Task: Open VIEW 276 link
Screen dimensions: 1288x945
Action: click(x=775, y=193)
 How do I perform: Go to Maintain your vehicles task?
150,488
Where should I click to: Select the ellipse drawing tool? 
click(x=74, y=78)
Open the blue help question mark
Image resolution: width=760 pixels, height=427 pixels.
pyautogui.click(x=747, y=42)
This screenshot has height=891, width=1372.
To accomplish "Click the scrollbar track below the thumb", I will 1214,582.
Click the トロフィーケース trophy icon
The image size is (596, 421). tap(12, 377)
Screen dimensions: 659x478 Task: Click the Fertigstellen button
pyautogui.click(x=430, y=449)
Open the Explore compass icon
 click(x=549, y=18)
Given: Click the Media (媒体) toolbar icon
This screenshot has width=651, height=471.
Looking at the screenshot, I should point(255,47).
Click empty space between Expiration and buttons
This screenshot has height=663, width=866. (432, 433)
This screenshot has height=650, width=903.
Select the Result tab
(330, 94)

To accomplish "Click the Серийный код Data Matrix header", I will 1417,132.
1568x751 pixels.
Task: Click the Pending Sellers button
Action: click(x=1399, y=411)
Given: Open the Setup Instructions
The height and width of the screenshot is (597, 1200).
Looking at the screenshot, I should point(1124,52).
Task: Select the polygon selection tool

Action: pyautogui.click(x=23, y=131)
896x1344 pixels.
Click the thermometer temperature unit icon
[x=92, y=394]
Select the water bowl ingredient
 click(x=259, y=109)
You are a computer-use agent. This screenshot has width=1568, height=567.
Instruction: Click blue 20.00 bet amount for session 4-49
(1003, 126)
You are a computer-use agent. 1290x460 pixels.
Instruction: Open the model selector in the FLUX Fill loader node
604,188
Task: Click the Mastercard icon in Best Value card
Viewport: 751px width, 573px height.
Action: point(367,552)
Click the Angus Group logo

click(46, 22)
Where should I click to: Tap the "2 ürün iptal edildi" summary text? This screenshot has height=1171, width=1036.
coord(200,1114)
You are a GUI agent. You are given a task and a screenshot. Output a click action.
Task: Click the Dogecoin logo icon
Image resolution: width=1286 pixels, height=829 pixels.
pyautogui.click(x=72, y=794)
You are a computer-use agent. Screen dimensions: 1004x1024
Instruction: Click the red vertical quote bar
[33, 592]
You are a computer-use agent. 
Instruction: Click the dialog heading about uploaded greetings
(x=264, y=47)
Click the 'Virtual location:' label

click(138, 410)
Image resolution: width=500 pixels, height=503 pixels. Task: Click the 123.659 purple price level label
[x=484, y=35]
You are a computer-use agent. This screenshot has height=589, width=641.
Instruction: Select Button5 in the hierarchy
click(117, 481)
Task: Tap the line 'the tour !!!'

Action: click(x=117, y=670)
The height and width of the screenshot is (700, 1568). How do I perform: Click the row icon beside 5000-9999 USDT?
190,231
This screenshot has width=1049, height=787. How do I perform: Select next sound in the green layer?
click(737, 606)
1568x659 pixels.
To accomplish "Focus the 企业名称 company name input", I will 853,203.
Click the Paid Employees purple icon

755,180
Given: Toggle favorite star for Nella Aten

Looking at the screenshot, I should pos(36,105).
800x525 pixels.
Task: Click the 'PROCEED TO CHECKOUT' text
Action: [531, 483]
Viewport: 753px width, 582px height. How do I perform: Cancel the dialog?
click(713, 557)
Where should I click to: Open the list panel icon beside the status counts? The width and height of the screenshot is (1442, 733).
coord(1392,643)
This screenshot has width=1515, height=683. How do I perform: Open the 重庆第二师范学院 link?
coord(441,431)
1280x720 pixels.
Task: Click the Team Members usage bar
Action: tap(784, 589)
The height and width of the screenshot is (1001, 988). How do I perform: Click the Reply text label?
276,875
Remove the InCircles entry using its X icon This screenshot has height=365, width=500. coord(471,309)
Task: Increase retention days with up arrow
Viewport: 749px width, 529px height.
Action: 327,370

....

# [Your objective]
Which lines above run from the one containing "You are a GUI" down to the one containing "1568x659 pixels."? Repeat exactly those, both ends included, and nothing else.

# [Answer for the task]
You are a GUI agent. You are given a task and a screenshot. Output a click action.
Task: Click the Dogecoin logo icon
Image resolution: width=1286 pixels, height=829 pixels.
pyautogui.click(x=72, y=794)
You are a computer-use agent. Screen dimensions: 1004x1024
Instruction: Click the red vertical quote bar
[33, 592]
You are a computer-use agent. 
Instruction: Click the dialog heading about uploaded greetings
(x=264, y=47)
Click the 'Virtual location:' label

click(138, 410)
Image resolution: width=500 pixels, height=503 pixels. Task: Click the 123.659 purple price level label
[x=484, y=35]
You are a computer-use agent. This screenshot has height=589, width=641.
Instruction: Select Button5 in the hierarchy
click(117, 481)
Task: Tap the line 'the tour !!!'

Action: click(x=117, y=670)
The height and width of the screenshot is (700, 1568). How do I perform: Click the row icon beside 5000-9999 USDT?
190,231
This screenshot has width=1049, height=787. How do I perform: Select next sound in the green layer?
click(737, 606)
1568x659 pixels.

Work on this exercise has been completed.